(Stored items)
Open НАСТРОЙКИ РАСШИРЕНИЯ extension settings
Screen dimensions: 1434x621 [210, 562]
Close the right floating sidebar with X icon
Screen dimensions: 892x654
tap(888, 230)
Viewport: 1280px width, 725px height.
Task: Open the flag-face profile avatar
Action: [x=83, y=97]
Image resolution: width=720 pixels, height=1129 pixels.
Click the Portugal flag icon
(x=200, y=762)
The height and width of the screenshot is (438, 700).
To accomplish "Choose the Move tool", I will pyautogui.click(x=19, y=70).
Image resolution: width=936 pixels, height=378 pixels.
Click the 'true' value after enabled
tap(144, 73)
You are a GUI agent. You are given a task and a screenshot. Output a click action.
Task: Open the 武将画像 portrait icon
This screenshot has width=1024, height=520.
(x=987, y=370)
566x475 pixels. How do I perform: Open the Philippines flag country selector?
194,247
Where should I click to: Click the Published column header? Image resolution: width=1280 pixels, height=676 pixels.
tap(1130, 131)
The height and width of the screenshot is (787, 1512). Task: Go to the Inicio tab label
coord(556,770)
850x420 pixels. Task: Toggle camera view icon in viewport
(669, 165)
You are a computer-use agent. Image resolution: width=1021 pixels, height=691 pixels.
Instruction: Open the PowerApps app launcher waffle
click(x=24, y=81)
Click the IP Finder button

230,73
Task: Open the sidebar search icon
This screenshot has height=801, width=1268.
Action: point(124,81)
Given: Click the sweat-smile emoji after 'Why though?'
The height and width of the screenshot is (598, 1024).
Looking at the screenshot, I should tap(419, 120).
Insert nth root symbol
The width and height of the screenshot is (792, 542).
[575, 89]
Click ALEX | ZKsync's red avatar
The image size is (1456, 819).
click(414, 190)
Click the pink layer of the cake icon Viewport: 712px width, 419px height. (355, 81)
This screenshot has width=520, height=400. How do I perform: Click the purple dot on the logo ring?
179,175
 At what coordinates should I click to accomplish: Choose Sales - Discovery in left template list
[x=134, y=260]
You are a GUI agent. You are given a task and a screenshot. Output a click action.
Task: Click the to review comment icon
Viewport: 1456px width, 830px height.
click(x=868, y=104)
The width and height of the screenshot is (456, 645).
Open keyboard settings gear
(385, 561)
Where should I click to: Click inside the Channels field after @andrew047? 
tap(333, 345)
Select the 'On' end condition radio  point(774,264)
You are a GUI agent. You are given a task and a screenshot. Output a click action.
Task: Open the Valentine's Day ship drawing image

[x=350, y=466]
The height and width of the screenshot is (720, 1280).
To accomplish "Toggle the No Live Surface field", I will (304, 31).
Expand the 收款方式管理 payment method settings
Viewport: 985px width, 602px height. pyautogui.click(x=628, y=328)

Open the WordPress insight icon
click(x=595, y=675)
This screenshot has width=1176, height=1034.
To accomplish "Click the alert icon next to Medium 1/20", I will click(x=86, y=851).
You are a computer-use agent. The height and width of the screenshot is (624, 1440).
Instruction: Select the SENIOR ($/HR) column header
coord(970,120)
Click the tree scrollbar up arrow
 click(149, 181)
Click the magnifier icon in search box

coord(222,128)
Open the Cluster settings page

§ Instructions for the task: Every record needs to be reproduced exactly, with none skipped.

§ The completed task:
Open НАСТРОЙКИ РАСШИРЕНИЯ extension settings
Screen dimensions: 1434x621 [210, 562]
Close the right floating sidebar with X icon
Screen dimensions: 892x654
tap(888, 230)
Viewport: 1280px width, 725px height.
Task: Open the flag-face profile avatar
Action: [x=83, y=97]
Image resolution: width=720 pixels, height=1129 pixels.
Click the Portugal flag icon
(x=200, y=762)
The height and width of the screenshot is (438, 700).
To accomplish "Choose the Move tool", I will pyautogui.click(x=19, y=70).
Image resolution: width=936 pixels, height=378 pixels.
Click the 'true' value after enabled
tap(144, 73)
You are a GUI agent. You are given a task and a screenshot. Output a click action.
Task: Open the 武将画像 portrait icon
This screenshot has width=1024, height=520.
(x=987, y=370)
566x475 pixels. How do I perform: Open the Philippines flag country selector?
194,247
Where should I click to: Click the Published column header? Image resolution: width=1280 pixels, height=676 pixels.
tap(1130, 131)
The height and width of the screenshot is (787, 1512). Task: Go to the Inicio tab label
coord(556,770)
850x420 pixels. Task: Toggle camera view icon in viewport
(669, 165)
You are a computer-use agent. Image resolution: width=1021 pixels, height=691 pixels.
Instruction: Open the PowerApps app launcher waffle
click(x=24, y=81)
Click the IP Finder button

230,73
Task: Open the sidebar search icon
This screenshot has height=801, width=1268.
Action: point(124,81)
Given: Click the sweat-smile emoji after 'Why though?'
The height and width of the screenshot is (598, 1024).
Looking at the screenshot, I should tap(419, 120).
Insert nth root symbol
The width and height of the screenshot is (792, 542).
[575, 89]
Click ALEX | ZKsync's red avatar
The image size is (1456, 819).
click(414, 190)
Click the pink layer of the cake icon Viewport: 712px width, 419px height. (355, 81)
This screenshot has width=520, height=400. How do I perform: Click the purple dot on the logo ring?
179,175
 At what coordinates should I click to accomplish: Choose Sales - Discovery in left template list
[x=134, y=260]
You are a GUI agent. You are given a task and a screenshot. Output a click action.
Task: Click the to review comment icon
Viewport: 1456px width, 830px height.
click(x=868, y=104)
The width and height of the screenshot is (456, 645).
Open keyboard settings gear
(385, 561)
Where should I click to: Click inside the Channels field after @andrew047? 
tap(333, 345)
Select the 'On' end condition radio  point(774,264)
You are a GUI agent. You are given a task and a screenshot. Output a click action.
Task: Open the Valentine's Day ship drawing image

[x=350, y=466]
The height and width of the screenshot is (720, 1280).
To accomplish "Toggle the No Live Surface field", I will (304, 31).
Expand the 收款方式管理 payment method settings
Viewport: 985px width, 602px height. pyautogui.click(x=628, y=328)

Open the WordPress insight icon
click(x=595, y=675)
This screenshot has width=1176, height=1034.
To accomplish "Click the alert icon next to Medium 1/20", I will click(x=86, y=851).
You are a computer-use agent. The height and width of the screenshot is (624, 1440).
Instruction: Select the SENIOR ($/HR) column header
coord(970,120)
Click the tree scrollbar up arrow
 click(149, 181)
Click the magnifier icon in search box

coord(222,128)
Open the Cluster settings page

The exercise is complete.